Pirates at Leamcon

The English pirates who based themselves in West Cork in the early seventeenth century did so because they had been chased out of England by the increasingly effective enforcement of King James I’s anti-pirate laws, which made trading in their home ports in the English West Country too risky. 

Less than ten years previously these pirates were respectable ‘privateers’, recruited into the English state’s service by Queen Elizabeth I, to raid the shipping and New World colonies of England’s principal, and most intimidating enemy, Spain. Many pirate captains had become gentry such was the wealth they had accumulated doing the State some service. Fortunes were made by merchants and other speculators, including Queen Elizabeth herself, who was a shareholder in many pirate expeditions.

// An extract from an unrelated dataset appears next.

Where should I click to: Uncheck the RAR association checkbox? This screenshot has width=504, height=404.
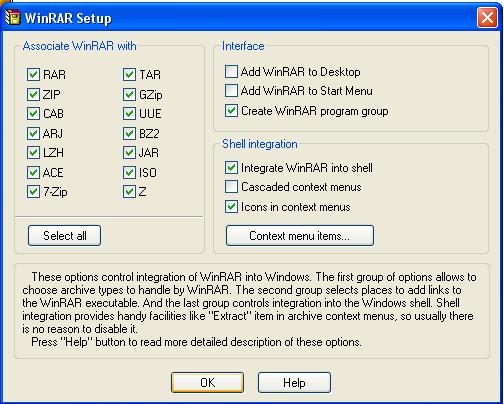coord(33,75)
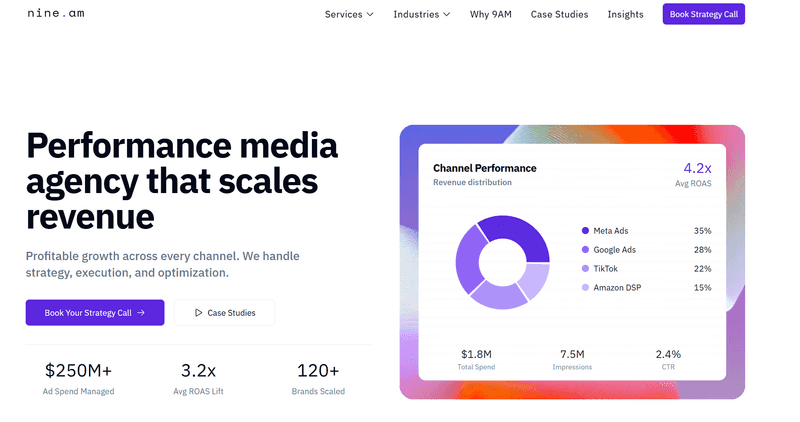
Task: Click the Meta Ads legend dot
Action: 585,231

However, Elizabeth’s death in 1603 brought a change to the privateers’ status. She was succeeded by James VI of Scotland who became James I of England and he wanted peace with Spain. He withdrew the legal instruments that had changed the pirates’ status to privateers, letters-of-marque. The privateers reverted to pirate status. The change of legal status, dubious by any analysis, did not alter the facts of privateer/pirate life. The trading networks that had supported the privateers and the dispersal of their plunder, when it was legal, did not disappear with the letters-of-marque. Neither did the demand for the goods that the privateers had supplied.